Forward-looking statements are subject to risks and uncertainties and, accordingly, ASLIT's actual future financial results and operational performance may differ materially from the results and performance expressed in, or implied by, the statements. These forward-looking statements speak only as at the date of this announcement and cannot be relied upon as a guide to future performance.
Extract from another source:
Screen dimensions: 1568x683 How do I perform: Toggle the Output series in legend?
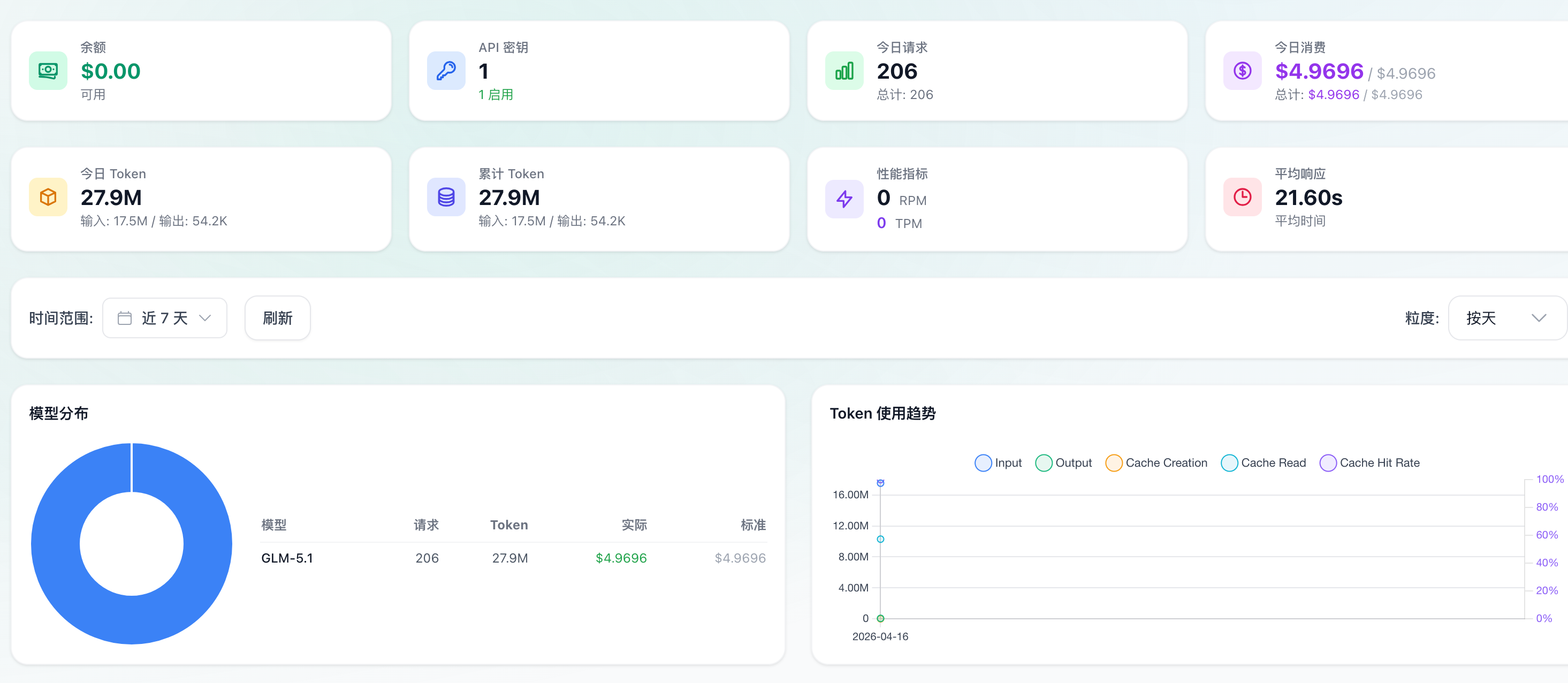click(1063, 462)
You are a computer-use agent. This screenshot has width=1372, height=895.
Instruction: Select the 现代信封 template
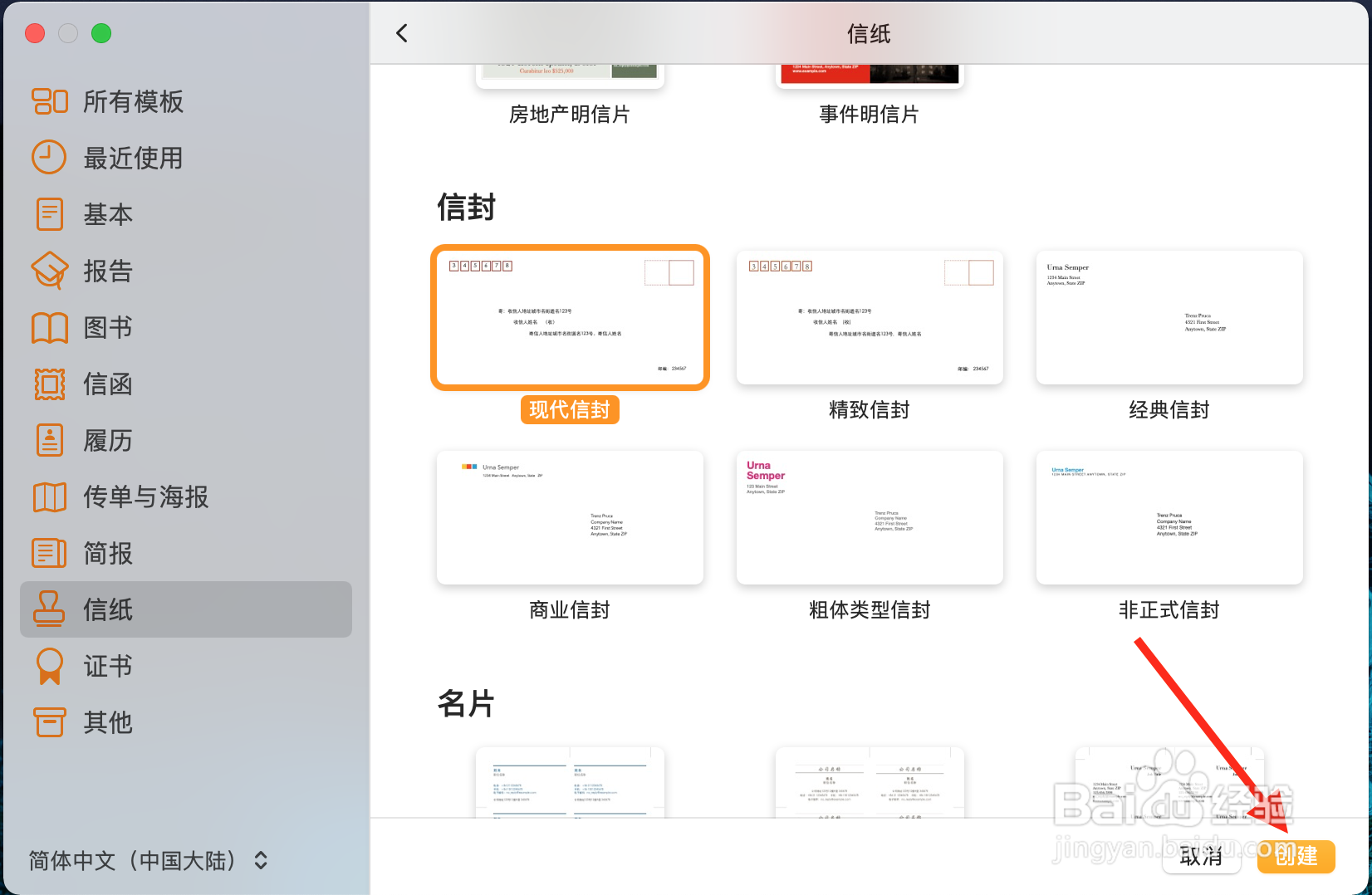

Aberforth Partners LLP and Dickson Minto W.S. expressly disclaim any obligation or undertaking to update or revise any forward-looking statements contained herein to reflect actual or any change in the assumptions, conditions or circumstances on which any such statements are based unless required to do so by the Financial Services and Markets Act 2000, the Prospectus Rules of the Financial Conduct Authority or other applicable laws, regulations or rules.
None of AGIT, ASLIT, Aberforth Partners LLP, J.P. Morgan Cazenove or Dickson Minto W.S., or any of their respective affiliates, accepts any responsibility or liability whatsoever for or makes any representation or warranty, express or implied, as to this announcement, including the truth, accuracy or completeness of this information in this announcement (or whether any information has been omitted from the announcement) or any other information relating to AGIT or associated companies, whether written, oral or in visual or electronic form, and howsoever transmitted or made available or for any loss howsoever arising from any use of the announcement or its contents or otherwise arising in connection therewith. AGIT, ASLIT, Aberforth Partners LLP and Dickson Minto W.S., and their respective affiliates, accordingly disclaim all and any liability whether arising in tort, contract or otherwise which they might otherwise have in respect of this announcement or its contents or otherwise arising in connection therewith.
This announcement does not constitute a prospectus relating to ASLIT, or form part of, any offer or invitation to sell or issue, or any solicitation of any offer to purchase or subscribe for, any shares in AGIT or ASLIT in any jurisdiction nor shall it, or any part of it, or the fact of its distribution, form the basis of, or be relied on in connection with or act as any inducement to enter into, any contract therefor. Investors should not purchase or subscribe for any transferable securities referred to in this announcement except on the basis of information contained in the prospectus published by ASLIT on 19 May 2017.
Nothing in this announcement constitutes investment advice and any recommendations that may be contained herein have not been based upon a consideration of the investment objectives, financial situation or particular needs of any specific recipient. Copies of the prospectus are available from www.morningstar.co.uk/uk/nsm.